Ever since Flibanserin was shelved after FDA rejection, the search for the next drug to treat lack of libido in women has been mighty low-key. To be sure, there were legitimate concerns about Flibanserin’s effectiveness, but as I’ve said before, we need more treatment options for women who suffer from hypoactive sexual desire disorder (HSDD).
Now, three years later, initial trials on another pink Viagra drug, which are actually two drugs (Lybrido and Lybridos), are just winding down. The results look “very, very promising,” according to Adriaan Tuiten, the drugs’ developer. If all goes well in the next phase of clinical trials, a pink Viagra could be on pharmacy shelves by 2016.
And that would be something to celebrate.
As I mentioned in my last post, HSDD is common; it’s complex; and it has confounded therapists and researchers for decades. Unlike pills for erectile dysfunction, low libido in women isn’t just a matter of hydraulics—increasing blood flow to the genitals (although it’s partly that).
Therapists and physicians have debated long and hard over female sexual desire—what creates it; what kills it; even what it is. Sexual desire probably has as much to do with our brains and our emotions as it has to do with our plumbing. And, possibly, desire may even be connected to the way women are hard-wired for sex, commitment, and monogamy.
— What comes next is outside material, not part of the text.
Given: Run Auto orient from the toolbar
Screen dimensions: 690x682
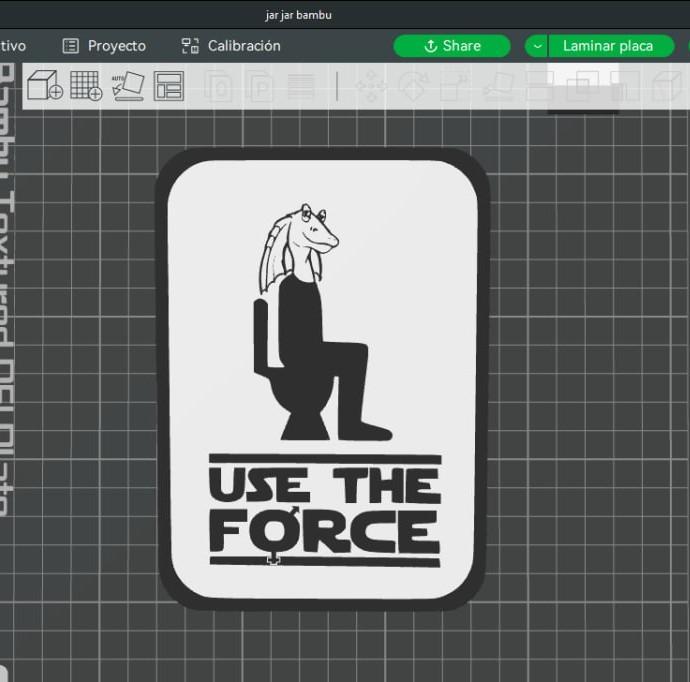Looking at the screenshot, I should [x=127, y=86].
It appears that women like novelty maybe even more than men. And while women don’t tend to be more promiscuous than men, they do tend to fizzle out, sexually speaking, more quickly and persistently within long-term relationships. They just lose interest.
“Sometime I wonder whether it [HSDD] isn’t so much about libido as it is about boredom,” says Lori Brotto, a therapist who has worked extensively on female libido, in this article in the New York Times magazine.
It’s also about loss of hormones that we experience—right about now.
This doesn’t mean that women who suffer from loss of libido don’t love their mates. It doesn’t mean that they can’t become aroused or even experience orgasm. It does mean that the sexual attraction, the heat and fizz, the interest in being sexual has waned or disappeared.
You know, the old “not tonight, dear. I have a headache” routine.
Every night.
Make no mistake, for many women this is a real heartbreak. “How much easier it would be if we could solve the problem by getting a prescription, stopping off at the drugstore and swallowing a pill,” writes Daniel Bergner, author of the forthcoming book What Do Women Want?
This next frontier may be attained if Tuiten’s sister-drugs for HSDD —Lybrido and Lybridos—continue to be as effective as early trials suggest.
The two drugs affect three chemicals thought to be involved with sexual desire and arousal in women: testosterone, dopamine, and serotonin. But each drug takes a slightly different approach.
Both have a testosterone coating that melts in the mouth and enters the bloodstream quickly. Lybrido then works something like Viagra, increasing bloodflow to the genitals, which may heighten a woman’s awareness of her own arousal, releasing a resultant cascade of dopamine, the neurochemical of passion, in the brain.
Lybridos, on the other hand, use an anti-anxiety drug, called Buspirone, instead of the Viagra look-alike. After the testosterone rush, Buspirone temporarily suppresses the production of serotonin, a “higher order” neurochemical that creates feelings of well-being and self-control. Squash the voice of reason (serotonin) and perhaps passion (dopamine) will gain the upper hand. Or so the thinking goes.
Preliminary results from these trials were recently published in The Journal of Sexual Medicine. The next round will involve a much larger study.
“Perhaps the fantasy that so many of us harbored, consciously or not, in the early days of our relationships, that we have found a soul mate who will offer us both security and passion, till death do us part, will soon be available with the aid of a pill,” writes Bergner in the Times article.
Dr. Barb DePree, M.D., has been a gynecologist and women’s health provider for almost 30 years and a menopause care specialist for the past ten.
3 comments
I thought testosterone could not be administered orally because it’s unable to survive passage through the digestive system. That’s why men on testosterone therapy have to get shots, transdermal patches, or topical gels that absorb through the skin. Am I misinformed?
Also what kind of dosage levels of each of the active ingredients are we talking about in each of the pills?
I love your blog and highly applaud your desire to share the knowledge of these articles and ALL the topics you share on the website.!!!
Why is it that most docs fail to share this info with women from ..say.. their 30’s onward?? I have learned soo much since discovering this website. You are my “go to” for so many questions. I pass the site on to all the women I meet when these questions and discussions come up.
I cannot thank you enough!
Sincerely,
Theresa
ir
Testosterone can be used orally. The only product FDA approved for women is an oral combination of estrogen and testosterone, Estratest. It is approved for treatment of hot flashes. The amounts used in the medications under study are 0.25 mg and 0.5 mg of testosterone.